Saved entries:
*-*-*
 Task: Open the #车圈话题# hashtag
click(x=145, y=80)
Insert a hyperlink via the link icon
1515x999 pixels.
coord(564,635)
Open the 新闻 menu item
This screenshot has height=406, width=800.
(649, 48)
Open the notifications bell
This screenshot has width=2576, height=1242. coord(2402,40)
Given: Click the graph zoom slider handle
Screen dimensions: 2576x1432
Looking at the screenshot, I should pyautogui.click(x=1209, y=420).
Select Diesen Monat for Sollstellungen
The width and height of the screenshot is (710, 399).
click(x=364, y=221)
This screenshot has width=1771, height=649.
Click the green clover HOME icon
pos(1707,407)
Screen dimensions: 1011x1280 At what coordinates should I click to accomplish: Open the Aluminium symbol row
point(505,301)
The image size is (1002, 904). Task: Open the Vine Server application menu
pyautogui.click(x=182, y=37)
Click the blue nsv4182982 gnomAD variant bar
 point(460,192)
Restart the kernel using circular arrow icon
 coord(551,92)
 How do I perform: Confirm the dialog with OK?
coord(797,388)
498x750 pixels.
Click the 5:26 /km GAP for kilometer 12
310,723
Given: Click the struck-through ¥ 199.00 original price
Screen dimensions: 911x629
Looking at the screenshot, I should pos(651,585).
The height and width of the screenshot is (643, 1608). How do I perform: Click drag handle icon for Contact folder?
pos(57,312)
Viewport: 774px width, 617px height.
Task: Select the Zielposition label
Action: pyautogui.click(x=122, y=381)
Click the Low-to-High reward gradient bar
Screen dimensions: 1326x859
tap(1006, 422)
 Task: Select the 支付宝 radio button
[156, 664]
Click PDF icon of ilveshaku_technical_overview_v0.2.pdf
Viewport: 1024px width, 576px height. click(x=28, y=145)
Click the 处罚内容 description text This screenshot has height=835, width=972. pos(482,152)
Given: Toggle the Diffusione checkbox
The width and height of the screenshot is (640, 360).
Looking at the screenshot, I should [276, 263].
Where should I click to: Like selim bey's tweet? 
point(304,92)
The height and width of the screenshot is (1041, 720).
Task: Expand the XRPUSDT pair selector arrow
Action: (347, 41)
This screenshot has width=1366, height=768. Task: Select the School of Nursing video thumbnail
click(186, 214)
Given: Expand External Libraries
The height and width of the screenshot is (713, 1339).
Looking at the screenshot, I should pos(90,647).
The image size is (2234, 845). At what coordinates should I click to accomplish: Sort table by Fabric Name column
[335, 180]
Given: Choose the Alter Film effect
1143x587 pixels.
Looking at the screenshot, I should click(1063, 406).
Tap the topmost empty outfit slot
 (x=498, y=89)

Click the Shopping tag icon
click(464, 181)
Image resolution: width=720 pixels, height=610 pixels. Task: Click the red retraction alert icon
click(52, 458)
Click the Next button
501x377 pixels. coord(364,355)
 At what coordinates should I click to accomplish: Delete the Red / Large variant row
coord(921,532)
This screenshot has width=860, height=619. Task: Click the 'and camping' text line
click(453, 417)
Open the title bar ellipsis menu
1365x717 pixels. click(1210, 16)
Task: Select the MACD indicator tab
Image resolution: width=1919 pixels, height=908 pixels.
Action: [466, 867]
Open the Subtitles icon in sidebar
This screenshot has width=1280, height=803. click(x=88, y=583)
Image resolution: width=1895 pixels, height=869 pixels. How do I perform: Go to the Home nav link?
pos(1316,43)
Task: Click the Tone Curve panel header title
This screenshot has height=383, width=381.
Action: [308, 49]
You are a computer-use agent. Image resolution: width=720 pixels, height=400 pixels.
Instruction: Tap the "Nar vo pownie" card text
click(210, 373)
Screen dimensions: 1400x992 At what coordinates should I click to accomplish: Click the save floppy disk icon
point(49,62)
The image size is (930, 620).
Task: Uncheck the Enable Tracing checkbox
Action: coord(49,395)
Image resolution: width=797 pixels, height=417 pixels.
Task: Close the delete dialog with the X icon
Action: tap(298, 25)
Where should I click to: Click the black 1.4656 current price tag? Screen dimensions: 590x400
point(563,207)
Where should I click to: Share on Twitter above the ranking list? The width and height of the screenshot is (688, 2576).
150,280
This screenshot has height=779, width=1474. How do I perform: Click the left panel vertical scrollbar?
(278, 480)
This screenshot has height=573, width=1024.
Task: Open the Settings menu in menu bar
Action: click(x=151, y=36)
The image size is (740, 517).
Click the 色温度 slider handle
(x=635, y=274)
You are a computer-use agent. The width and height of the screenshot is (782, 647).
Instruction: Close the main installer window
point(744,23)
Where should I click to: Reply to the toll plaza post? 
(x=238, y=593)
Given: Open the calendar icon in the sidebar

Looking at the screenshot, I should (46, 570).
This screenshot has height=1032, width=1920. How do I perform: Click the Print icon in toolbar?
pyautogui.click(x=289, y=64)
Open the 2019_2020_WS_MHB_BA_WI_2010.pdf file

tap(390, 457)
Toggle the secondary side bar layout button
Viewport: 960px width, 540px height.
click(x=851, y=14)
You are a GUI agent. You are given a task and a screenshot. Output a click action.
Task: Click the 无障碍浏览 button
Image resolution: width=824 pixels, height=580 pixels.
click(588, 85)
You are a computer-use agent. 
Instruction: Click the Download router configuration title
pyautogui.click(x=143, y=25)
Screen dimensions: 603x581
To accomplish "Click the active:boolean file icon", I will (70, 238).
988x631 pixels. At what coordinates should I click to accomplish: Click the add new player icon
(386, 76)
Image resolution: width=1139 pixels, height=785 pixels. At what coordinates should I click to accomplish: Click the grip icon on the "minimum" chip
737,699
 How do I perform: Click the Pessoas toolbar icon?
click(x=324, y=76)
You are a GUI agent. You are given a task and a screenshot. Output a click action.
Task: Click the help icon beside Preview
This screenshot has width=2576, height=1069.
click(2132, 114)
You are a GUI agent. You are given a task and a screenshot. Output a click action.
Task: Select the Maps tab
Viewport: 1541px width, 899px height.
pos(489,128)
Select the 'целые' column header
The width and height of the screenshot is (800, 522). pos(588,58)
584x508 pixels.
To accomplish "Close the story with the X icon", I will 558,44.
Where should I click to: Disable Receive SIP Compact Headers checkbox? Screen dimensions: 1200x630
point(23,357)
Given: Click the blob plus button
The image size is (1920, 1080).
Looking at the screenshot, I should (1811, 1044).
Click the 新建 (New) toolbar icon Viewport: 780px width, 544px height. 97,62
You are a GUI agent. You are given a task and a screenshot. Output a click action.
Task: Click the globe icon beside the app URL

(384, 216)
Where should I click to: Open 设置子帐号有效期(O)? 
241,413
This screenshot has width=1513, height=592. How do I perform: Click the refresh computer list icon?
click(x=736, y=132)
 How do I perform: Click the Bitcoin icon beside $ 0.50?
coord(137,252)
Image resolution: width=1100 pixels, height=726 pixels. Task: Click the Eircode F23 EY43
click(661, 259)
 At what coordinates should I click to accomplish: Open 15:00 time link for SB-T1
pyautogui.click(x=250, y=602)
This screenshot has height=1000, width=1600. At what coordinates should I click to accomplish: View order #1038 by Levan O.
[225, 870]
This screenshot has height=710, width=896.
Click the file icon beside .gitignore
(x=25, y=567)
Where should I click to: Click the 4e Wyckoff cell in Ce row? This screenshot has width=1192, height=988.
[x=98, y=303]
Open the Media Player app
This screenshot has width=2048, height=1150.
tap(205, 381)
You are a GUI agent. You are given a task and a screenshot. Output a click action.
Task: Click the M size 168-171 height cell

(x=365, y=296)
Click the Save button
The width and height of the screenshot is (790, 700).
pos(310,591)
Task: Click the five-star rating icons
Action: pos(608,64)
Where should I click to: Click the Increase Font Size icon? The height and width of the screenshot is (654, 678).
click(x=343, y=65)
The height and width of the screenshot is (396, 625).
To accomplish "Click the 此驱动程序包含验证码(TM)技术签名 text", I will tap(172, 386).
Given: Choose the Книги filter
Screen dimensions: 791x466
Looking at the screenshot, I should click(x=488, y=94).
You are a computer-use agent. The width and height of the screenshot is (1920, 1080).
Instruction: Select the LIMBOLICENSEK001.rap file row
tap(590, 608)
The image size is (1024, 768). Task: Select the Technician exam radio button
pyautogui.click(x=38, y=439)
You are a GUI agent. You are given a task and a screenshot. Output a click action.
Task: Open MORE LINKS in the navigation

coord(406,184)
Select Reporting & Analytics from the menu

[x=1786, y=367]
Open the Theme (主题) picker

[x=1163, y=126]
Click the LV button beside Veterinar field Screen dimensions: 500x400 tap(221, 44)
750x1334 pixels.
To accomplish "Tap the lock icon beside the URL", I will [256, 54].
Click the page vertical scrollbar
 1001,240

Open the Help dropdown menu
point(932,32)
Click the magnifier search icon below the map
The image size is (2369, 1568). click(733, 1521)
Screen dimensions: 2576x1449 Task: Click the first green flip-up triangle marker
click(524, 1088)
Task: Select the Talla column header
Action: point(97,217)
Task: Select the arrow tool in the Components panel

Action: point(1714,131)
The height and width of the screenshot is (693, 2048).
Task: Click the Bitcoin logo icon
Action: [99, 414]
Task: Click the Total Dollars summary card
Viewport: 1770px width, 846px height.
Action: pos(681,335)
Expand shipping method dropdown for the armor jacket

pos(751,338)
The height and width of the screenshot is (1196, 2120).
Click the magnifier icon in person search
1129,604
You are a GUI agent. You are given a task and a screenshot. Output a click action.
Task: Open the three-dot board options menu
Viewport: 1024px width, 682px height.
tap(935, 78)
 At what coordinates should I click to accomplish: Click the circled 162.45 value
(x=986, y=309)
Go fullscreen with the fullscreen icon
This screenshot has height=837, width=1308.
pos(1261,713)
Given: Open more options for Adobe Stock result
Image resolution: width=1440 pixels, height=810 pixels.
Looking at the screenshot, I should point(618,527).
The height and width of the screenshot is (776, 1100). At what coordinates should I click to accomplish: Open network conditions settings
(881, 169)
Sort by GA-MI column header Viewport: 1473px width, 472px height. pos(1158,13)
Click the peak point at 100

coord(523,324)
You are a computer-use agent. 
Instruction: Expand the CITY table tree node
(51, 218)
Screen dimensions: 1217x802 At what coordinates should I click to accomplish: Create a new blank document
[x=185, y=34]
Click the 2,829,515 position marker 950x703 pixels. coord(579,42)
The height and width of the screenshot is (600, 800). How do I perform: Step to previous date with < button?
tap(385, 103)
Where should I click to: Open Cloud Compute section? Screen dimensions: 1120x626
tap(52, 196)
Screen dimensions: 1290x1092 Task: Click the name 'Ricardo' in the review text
*-*-*
▶ **Required task**: Convert the saved entries above into a numbered list, starting at the line that contains "At what coordinates should I click to accomplish: Open 15:00" and stopping after the line that contains "(x=25, y=567)", and leave out any blank lines.

▶ **Exercise answer**:
1.  At what coordinates should I click to accomplish: Open 15:00 time link for SB-T1
2. pyautogui.click(x=250, y=602)
3. This screenshot has height=1000, width=1600. At what coordinates should I click to accomplish: View order #1038 by Levan O.
4. [225, 870]
5. This screenshot has height=710, width=896.
6. Click the file icon beside .gitignore
7. (x=25, y=567)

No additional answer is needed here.